Through the Looking Glass: Unraveling the Stage-Shift of Acute Rejection in Renal Allografts
Round 1
Reviewer 1 Report
The paper by Sarwal RD and co-authors explores the role and the clinical utility of QScore for the early diagnosis and effective management of allograft rejection.
The paper is interesting, updated and well written.
The paper does not need of substantial changes.
Author Response
Thank you so much for reviewing the paper!
Reviewer 2 Report
Doctors caring for transplant patients are looking for an appropriate method of monitoring the allograft. The main cause of graft failure and loss is rejection. The presented work presents an interesting tool for such monitoring with clinical verification. Adequate immunosuppression, not too strong (risk of side effects) and not too weak (risk of rejection) is crucial for the long survival of the transplant and the patient. In my opinion, the publication presents a clinically interesting verification of a tool that can be used in the routine care of recipients.
Author Response
Thank you so much for reviewing the paper!
Reviewer 3 Report
Authors present preliminary temporal data on a potential renal biomarker.
Concerns as follows:
1) Time series data in Fig.5 are two time points with 32 samples. Two time points and 32 samples seem insufficient
for actual data analysis, so that the clinical protocol recommendations in Figure 6 are premature.

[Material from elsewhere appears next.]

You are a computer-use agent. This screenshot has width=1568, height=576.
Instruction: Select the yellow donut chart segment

2) Figures 8 & 10. State regression program, metrics, and misclassification table, confusion or error matrix.
3) Significant correlation between Q scores and Banff i score and Banff t scores is stated. The significance of the correlation is meaningless if the slope/correlation is weak. State slope/correlation. i and t scores are ordinal variables not continuous as coded. Please explain.
Author Response
Serial monitoring by QSant across a subset of 32 patients (RWD cohort,) over a period of two consecutive quarters (timepoints 1 and 2), capture the essence of the alloimmunity flux (p-value: 0.086 by non-parametric Wilcoxon test) (Figure 5). It is worthwhile highlighting that this is not a powered randomized control trial rather a real-world evidence driven study. To ensure a uniform sampling frequency for the RWD data obtained between April 1- October 1, 2021, only two serial tests could be included. The analysis reflects an alloimmunity flux trending towards statistical significance.

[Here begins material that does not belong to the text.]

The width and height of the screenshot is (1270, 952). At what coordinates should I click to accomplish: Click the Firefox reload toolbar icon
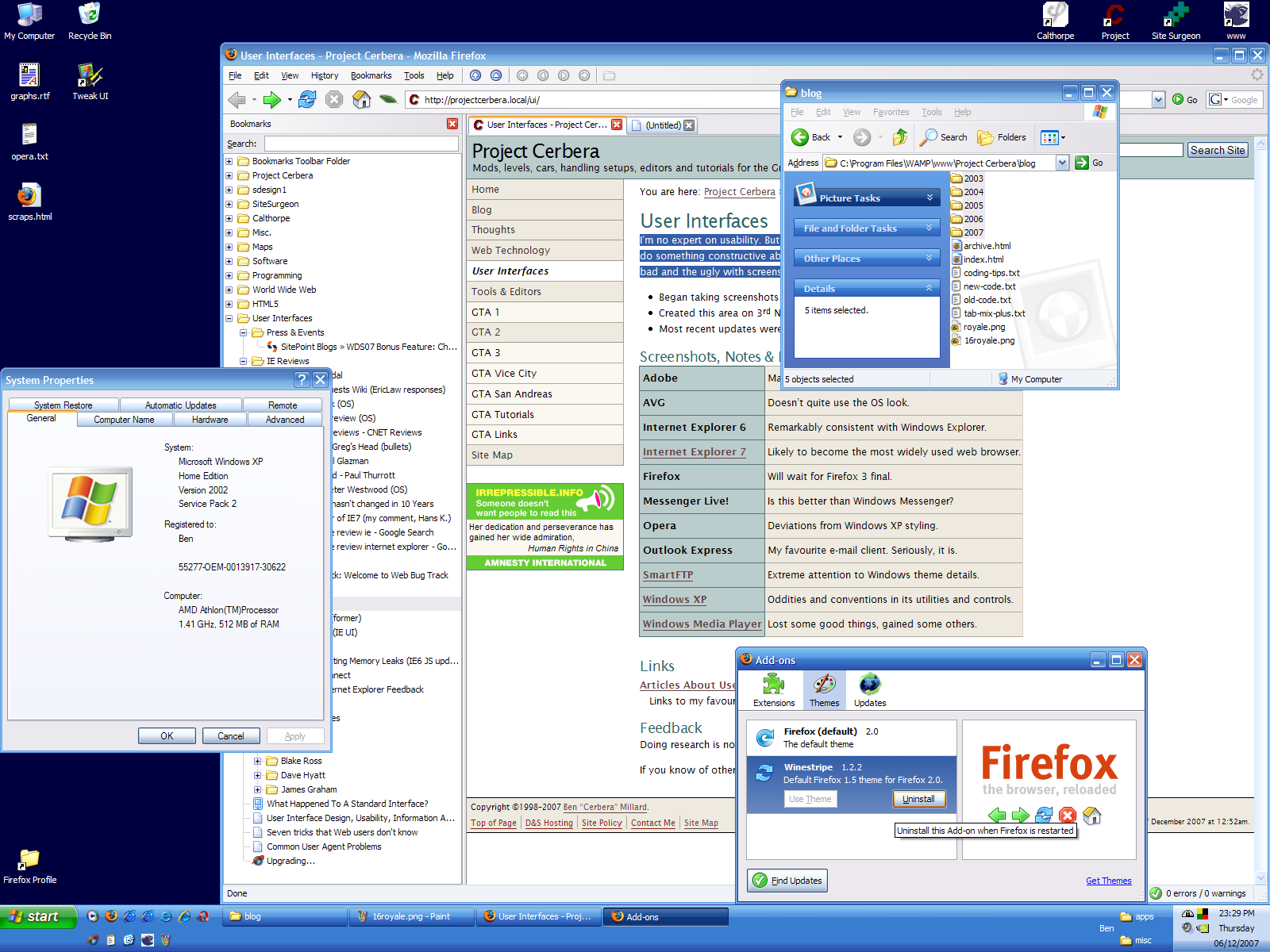tap(307, 99)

Figure 7/8: Confusion matrix added as requested.
Figure 9/10: Performance characterization statistics re-stated in the context of geometric mean, given the class imbalance across the subtypes of rejection.
Regarding the biopsy data question: Published biopsy correlation data (10), show samples in the higher-grade AR domain (Q-Score >55) had a statistically significant correlation with inflammation (I-score; p<0.0001) and tubulitis (t-score; p < 0.0001) scores.
Round 2
Reviewer 3 Report
In Figures 8 & 10, it would be better to regress rejection types, not just binary, vs quant data.
This would inform readers about any ambiguity of the test will weak rejections.
Author Response
For figure 8: There are only 2 phenotypes: Stable(STA) and acute rejection(AR) with and without histological confirmation; therefore the dichotomization is the only approach.
For figure 9: It is correct that there are 3 phenotypes at play: AR with histological confirmation, borderline AR(bAR) and no rejection(NR) - the latter being equivalent with STA. However the ROC analysis in Figure 10 is discriminating between bAR and AR with histological confirmation; therefore the dichotomization is the only approach.